Excerpted records:

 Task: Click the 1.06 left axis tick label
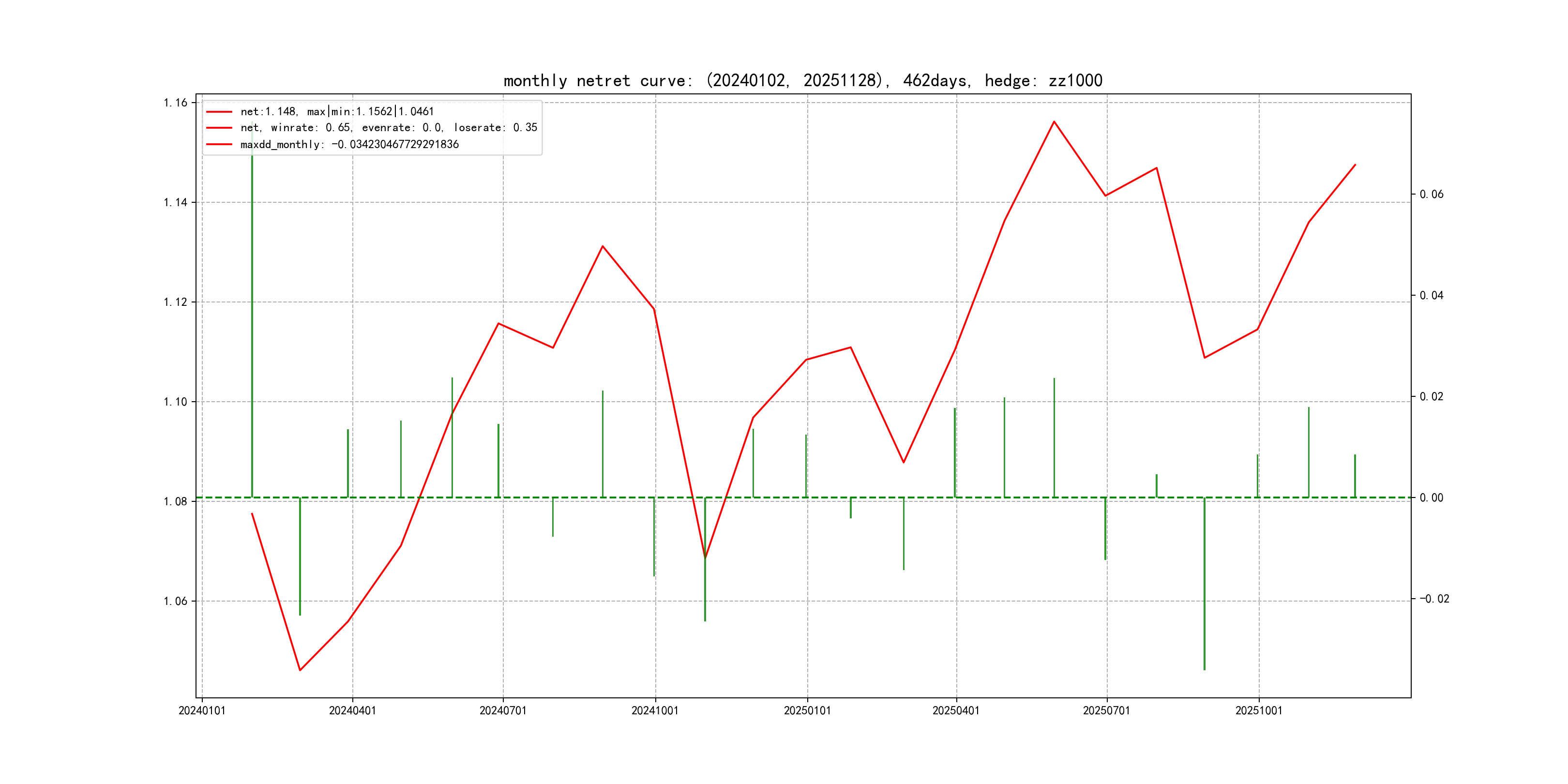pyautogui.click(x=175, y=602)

--

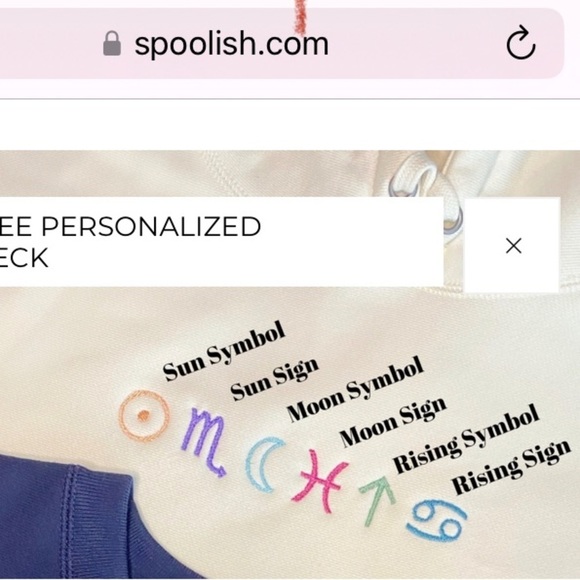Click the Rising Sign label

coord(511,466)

--

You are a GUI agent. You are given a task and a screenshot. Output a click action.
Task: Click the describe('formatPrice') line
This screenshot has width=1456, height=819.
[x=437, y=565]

Written request: Report every line of the records above that contains the string "screenshot", treating uppercase and lowercase letters as different.

Completed exercise:
You are a GUI agent. You are given a task and a screenshot. Output a click action.
This screenshot has width=1456, height=819.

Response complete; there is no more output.